I didn't used to hate it, but now I do.
Before I came to hate Wolf Blitzer's
voice the only TV performer's voice I really hated was George
Bush's.
I didn't hate George Bush's voice all
the time. When he read speeches crafted for him by Karen Hughes
I hated what he was saying, but not so much how he was saying
it. That's because Karen Hughes is one of the few speechwriters
who could get him to utter words and phrases the way people normally
utter them in English--stopping briefly where the text has a
comma or semicolon and a little longer where it has a period.
When he's speaking without Karen Hughes's
script, Bush usually talks in four- or five-syllable bursts,
with the caesurae coming at points there is no reason for a pause.
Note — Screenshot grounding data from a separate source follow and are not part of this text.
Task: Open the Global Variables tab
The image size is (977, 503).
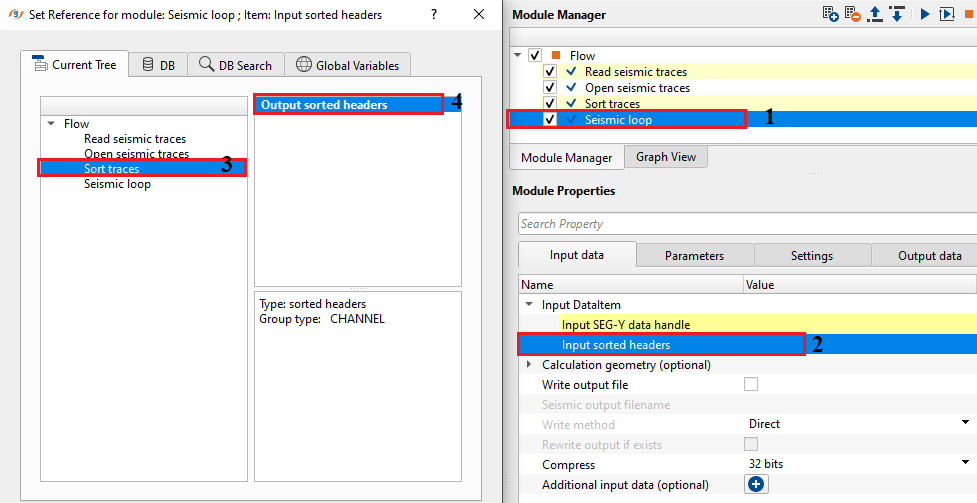Action: point(348,65)
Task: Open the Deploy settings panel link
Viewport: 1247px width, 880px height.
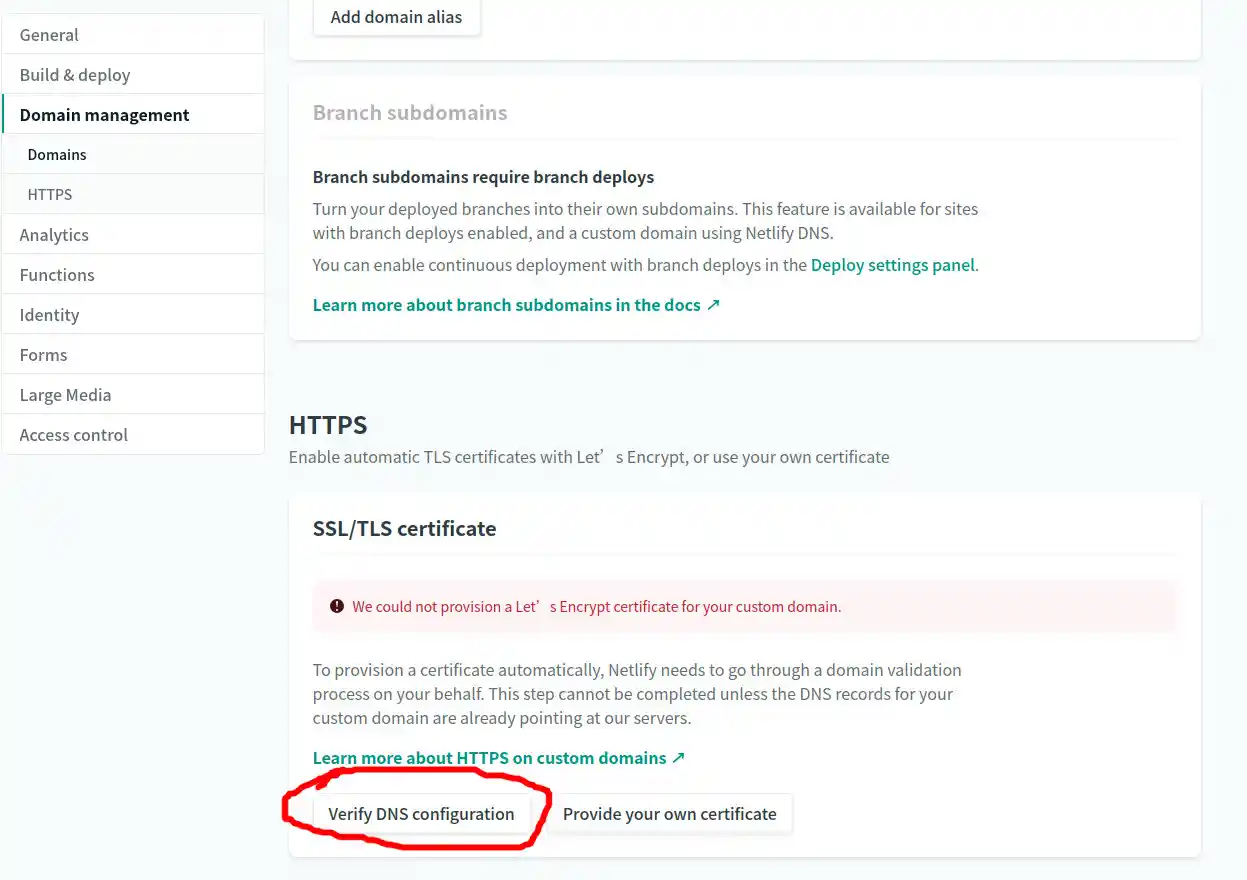Action: coord(893,265)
There is no link between phrase and content, but he hits those
dead stops and his eyes dart left and right over that smug born-again
grin as if there were. It drives me nuts, that dissonance between
George
Bush's content and phrases. Watching
and listening to unscripted Bush is like being the victim of
some mad disco DJ who keeps stopping the disk when everybody
is still moving and then starts it again before anybody has figured
out where to go next. Neither Bush nor the mad disco DJ give
a damn where you are. It's all in terms of some inner beat only
they can hear, one that wouldn't make sense to you even if they
told you about it.
Wolf Blitzer's voice is a lot like that,
only with him it's the punch rather than the pause. Unlike Bush,
Blitzer can utter an unscripted and unrehearsed complex sentence.
He can utter an unscripted and unrehearsed paragraph. Wolf Blitzer
is a very intelligent, informed and articulate man.
But, when he's on camera, all of his
sentences have the same number of punches, no matter what the
substance. Bush has irrelevant silence; Blitzer has irrelevant
punch. It's like they went to the same elocution school but reversed
the polarity.
Blitzer has the same velocity, the same
hysteria, the same triple stress in every phrase. If I were a
musician scoring his voice, the bars would be perfectly regular,
the tempo allegro or presto, and I would have at least one fortissimo
notation in every single measure. Bam! bam! bam! bam! bam!
Wolf Blitzer is not like that in conversation.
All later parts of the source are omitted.